RESULTS: Eight studies (2516 subjects) met entry criteria. The antimicrobial resistance in the study groups ranged from 6.9% to 23.5%. The mean cure rates of hybrid therapy by intention-to-treat (ITT) and per-protocol analyses were 88.5% (n = 1207; range: 80.0% to 97.4%) and 93.3% (n = 1109; range: 85.7% to 99.1%), respectively. Meta-analysis showed there was no significant difference in ITT eradication rate between hybrid and sequential therapy (relative risk: 1.01; 95%CI: 0.92-1.11). Subgroup analysis revealed hybrid therapy was more effective than sequential therapy in the non-Italian populations (95%CI: 1.01-1.18) and was only less effective in one, Italian population (95%CI: 0.83-0.98). There was no significant difference in eradication rate between hybrid therapy and concomitant therapy (95%CI: 0.93-1.02). No head-to-head comparisons of hybrid therapy and standard triple therapy or bismuth quadruple therapy were found. However, a multicenter, randomized trial showed that reverse hybrid therapy was superior to standard triple therapy (95.5% vs 88.6% ITT; P = 0.011).

CONCLUSION: Hybrid therapy appears to be an effective, safe, and well-tolerated treatment for H. pylori infection in the era of increasing antibiotic resistance.

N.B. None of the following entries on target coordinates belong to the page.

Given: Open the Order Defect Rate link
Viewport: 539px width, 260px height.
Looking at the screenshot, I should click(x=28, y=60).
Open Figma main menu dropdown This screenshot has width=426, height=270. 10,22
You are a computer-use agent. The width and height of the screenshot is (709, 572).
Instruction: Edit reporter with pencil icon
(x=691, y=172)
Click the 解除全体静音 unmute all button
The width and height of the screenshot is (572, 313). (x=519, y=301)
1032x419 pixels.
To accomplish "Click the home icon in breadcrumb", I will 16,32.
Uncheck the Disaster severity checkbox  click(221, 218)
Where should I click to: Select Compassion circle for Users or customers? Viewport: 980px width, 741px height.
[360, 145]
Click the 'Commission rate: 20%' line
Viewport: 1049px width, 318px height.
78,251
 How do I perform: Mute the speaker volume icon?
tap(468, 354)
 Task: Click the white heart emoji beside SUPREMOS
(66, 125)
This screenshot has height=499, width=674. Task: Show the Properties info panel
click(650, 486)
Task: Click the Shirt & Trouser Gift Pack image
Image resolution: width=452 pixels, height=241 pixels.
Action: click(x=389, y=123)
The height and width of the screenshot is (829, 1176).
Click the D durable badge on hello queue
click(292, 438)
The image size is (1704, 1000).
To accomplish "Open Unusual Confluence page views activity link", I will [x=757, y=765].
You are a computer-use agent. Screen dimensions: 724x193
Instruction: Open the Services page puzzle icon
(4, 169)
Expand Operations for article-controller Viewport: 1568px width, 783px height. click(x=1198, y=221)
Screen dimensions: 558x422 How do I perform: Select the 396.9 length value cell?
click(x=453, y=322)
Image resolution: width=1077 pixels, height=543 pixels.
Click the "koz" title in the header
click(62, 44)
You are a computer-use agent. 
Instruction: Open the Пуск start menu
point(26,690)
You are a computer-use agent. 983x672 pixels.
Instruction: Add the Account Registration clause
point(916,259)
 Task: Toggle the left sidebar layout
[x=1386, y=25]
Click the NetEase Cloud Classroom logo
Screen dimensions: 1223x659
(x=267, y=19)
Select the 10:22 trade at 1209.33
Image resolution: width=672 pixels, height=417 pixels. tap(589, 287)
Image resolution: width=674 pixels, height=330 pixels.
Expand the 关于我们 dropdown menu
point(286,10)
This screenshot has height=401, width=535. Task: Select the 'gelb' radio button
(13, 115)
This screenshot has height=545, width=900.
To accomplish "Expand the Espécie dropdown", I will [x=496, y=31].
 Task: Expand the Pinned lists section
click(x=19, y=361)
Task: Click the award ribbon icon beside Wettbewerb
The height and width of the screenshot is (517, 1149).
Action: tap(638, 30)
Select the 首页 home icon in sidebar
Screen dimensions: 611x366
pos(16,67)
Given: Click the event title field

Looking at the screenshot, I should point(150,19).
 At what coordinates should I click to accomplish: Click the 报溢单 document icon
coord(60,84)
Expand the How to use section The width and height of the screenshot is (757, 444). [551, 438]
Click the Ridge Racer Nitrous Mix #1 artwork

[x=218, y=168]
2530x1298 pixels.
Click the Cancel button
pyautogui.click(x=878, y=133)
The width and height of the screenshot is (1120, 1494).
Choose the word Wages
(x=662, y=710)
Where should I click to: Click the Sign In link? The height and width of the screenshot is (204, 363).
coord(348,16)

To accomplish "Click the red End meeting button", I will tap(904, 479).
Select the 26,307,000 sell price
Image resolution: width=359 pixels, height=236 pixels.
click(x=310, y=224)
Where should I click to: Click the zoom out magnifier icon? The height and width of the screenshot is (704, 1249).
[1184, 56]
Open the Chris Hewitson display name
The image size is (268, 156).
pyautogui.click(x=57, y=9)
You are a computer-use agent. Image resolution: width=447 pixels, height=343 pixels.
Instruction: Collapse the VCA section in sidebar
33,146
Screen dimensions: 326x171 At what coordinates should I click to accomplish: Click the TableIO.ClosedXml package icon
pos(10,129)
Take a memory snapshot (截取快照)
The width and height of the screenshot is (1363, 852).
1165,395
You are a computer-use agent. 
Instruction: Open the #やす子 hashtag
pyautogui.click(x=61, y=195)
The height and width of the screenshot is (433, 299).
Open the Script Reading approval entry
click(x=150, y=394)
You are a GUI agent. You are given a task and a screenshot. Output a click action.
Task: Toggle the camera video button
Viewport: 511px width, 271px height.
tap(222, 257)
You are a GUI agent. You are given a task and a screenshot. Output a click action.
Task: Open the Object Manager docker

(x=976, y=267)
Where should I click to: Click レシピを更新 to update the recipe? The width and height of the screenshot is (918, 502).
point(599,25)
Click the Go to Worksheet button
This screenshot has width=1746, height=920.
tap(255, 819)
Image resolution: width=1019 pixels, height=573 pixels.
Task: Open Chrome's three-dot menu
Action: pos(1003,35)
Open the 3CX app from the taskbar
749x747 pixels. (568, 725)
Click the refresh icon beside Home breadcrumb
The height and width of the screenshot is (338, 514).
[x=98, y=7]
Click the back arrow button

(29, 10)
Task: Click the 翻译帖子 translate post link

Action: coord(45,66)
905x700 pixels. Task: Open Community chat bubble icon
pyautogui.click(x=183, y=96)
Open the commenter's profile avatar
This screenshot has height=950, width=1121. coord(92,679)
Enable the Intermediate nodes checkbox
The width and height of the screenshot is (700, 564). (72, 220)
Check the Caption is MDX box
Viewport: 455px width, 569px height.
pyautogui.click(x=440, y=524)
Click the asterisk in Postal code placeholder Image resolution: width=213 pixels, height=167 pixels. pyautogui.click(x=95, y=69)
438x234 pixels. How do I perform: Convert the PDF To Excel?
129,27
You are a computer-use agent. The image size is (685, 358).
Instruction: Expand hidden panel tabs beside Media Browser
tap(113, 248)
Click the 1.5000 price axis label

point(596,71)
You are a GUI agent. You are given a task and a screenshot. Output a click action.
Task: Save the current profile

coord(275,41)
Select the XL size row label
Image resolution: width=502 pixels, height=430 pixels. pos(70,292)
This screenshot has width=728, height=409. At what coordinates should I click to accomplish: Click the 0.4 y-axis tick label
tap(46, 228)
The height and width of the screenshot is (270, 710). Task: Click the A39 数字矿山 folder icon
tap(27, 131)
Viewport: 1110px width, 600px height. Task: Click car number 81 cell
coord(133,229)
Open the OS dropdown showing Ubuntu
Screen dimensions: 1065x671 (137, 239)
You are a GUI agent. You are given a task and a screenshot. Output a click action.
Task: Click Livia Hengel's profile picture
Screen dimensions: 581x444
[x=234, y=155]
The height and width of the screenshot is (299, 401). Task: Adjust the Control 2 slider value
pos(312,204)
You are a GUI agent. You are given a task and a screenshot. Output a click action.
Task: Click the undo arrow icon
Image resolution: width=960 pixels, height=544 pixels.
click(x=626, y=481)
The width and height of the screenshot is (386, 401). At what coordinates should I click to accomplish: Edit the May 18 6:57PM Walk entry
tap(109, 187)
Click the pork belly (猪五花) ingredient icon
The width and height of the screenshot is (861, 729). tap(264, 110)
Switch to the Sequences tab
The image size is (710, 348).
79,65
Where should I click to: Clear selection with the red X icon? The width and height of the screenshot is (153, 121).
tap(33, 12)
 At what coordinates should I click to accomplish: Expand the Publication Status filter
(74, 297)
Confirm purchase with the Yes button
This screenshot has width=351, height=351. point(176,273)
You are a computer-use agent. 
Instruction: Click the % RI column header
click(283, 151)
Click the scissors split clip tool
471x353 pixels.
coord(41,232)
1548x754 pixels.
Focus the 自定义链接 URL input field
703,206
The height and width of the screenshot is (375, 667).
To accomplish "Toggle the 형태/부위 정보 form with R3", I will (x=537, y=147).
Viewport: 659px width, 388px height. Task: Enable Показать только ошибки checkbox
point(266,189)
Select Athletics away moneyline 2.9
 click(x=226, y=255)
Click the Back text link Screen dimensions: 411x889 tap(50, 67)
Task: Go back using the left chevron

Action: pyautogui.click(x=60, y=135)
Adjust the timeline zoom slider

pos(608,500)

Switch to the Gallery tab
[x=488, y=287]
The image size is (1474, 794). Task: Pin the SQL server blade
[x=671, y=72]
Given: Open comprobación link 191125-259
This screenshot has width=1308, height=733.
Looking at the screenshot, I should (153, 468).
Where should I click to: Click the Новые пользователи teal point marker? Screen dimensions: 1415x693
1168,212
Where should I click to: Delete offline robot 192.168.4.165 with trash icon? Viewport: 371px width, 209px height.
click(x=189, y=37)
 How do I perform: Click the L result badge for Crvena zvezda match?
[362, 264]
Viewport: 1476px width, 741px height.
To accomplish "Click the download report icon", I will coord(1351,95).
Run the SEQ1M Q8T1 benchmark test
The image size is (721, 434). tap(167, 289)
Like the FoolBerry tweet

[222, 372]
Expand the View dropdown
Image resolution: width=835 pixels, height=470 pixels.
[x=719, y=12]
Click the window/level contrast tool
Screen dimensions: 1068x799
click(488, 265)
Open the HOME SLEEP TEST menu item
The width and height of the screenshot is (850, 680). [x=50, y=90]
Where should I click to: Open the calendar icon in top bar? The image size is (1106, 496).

Keywords: Helicobacter pylori, Concomitant therapy, Hybrid therapy, Sequential therapy, Triple therapy

Core tip: This article is aimed to review current evidences of hybrid therapy for Helicobacter pylori infection. The mean cure rates of hybrid therapy by intention-to-treat and per-protocol analyses were 88.5% and 93.3%, respectively. Meta-analysis showed that hybrid therapy was more effective than sequential therapy in the non-Italian population. In contrast, it was less effective than sequential therapy in the Italian population. There was no significant difference in eradication rate between hybrid therapy and concomitant therapy. Reverse hybrid therapy is a new one-step tow-phase treatment, achieving a higher eradication rate than standard triple therapy with similar tolerability and less pharmaceutical cost.